***** Extracted information *****

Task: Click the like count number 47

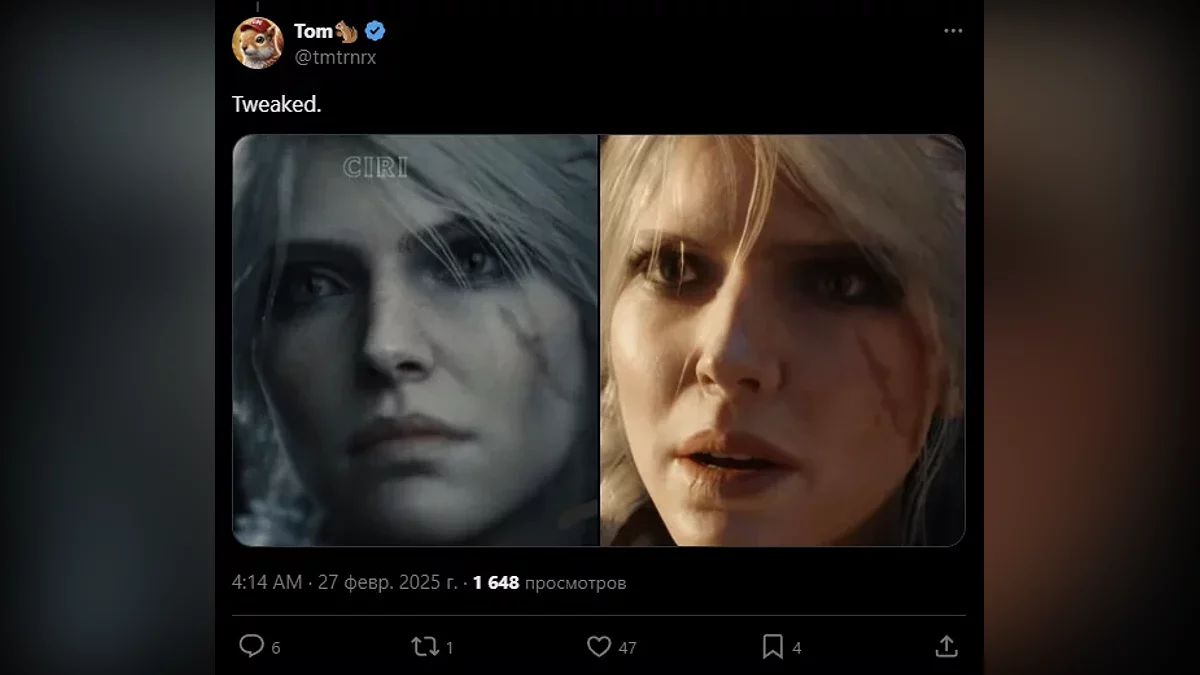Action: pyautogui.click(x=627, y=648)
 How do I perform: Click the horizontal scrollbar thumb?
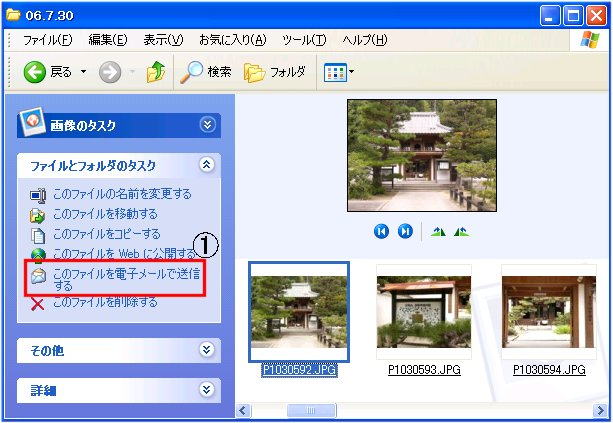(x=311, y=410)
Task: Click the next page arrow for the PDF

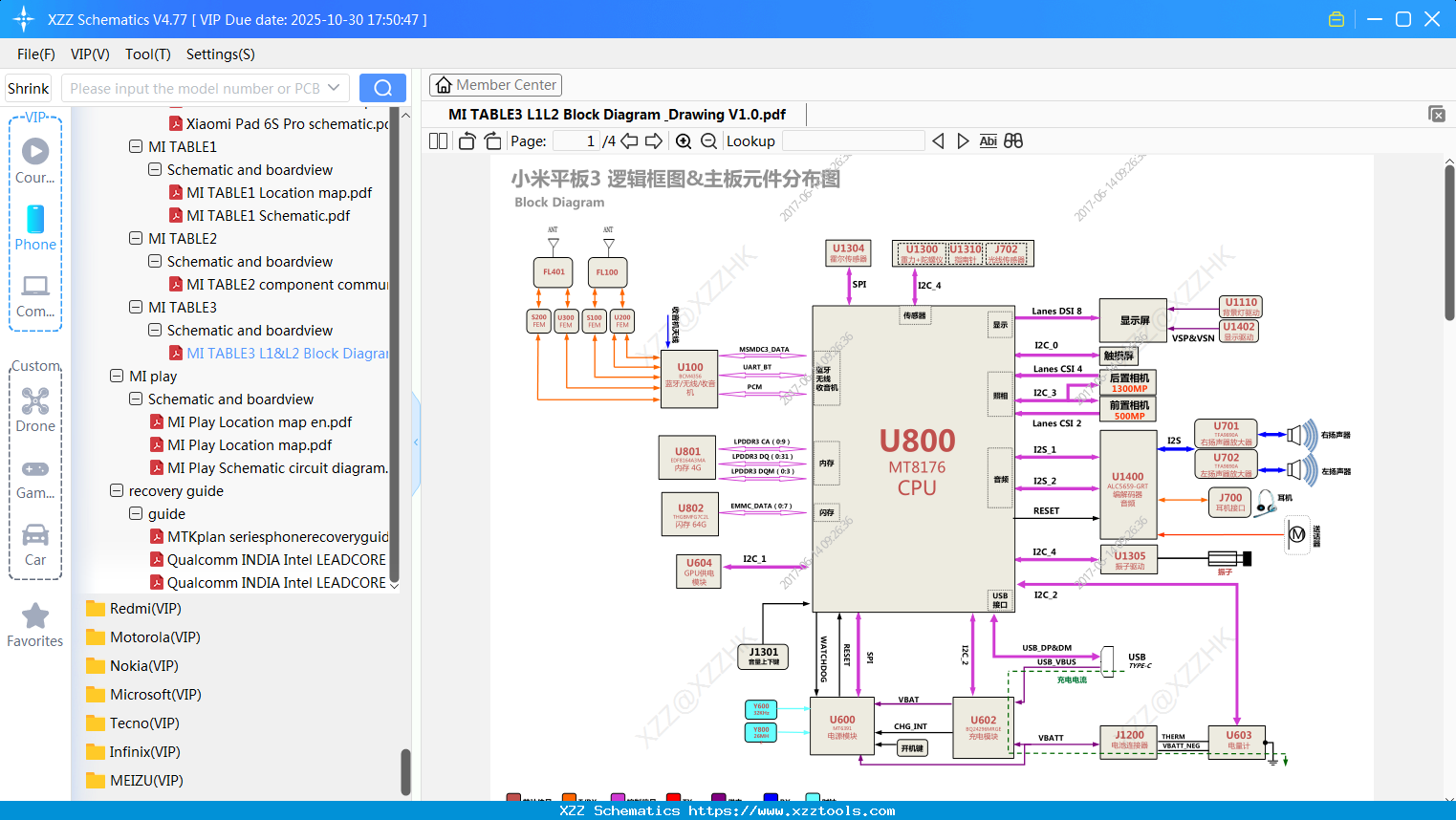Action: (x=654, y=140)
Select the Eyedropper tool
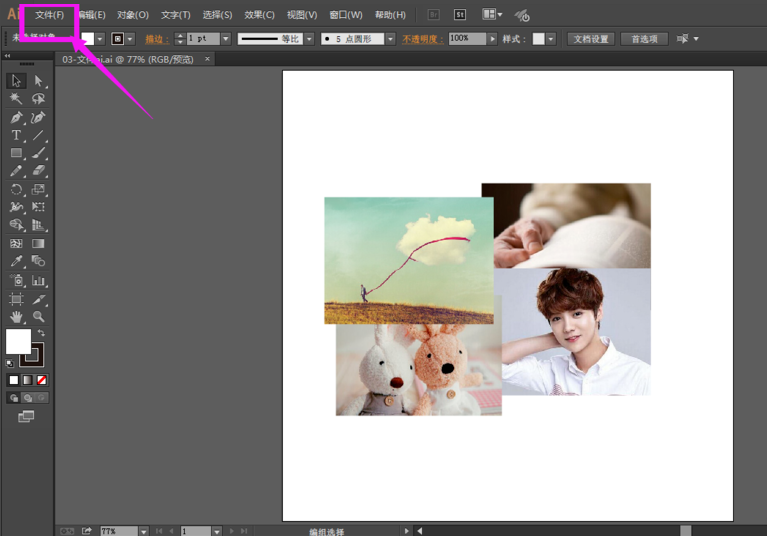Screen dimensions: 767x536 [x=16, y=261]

*****

#### Required work
Pictures aside, return all of the material exactly as written.

#### Task output
Task: Click the like count number 47

Action: pyautogui.click(x=627, y=648)
 How do I perform: Click the horizontal scrollbar thumb?
(x=311, y=410)
Task: Click the next page arrow for the PDF

Action: (x=654, y=140)
Select the Eyedropper tool
Screen dimensions: 767x536 [x=16, y=261]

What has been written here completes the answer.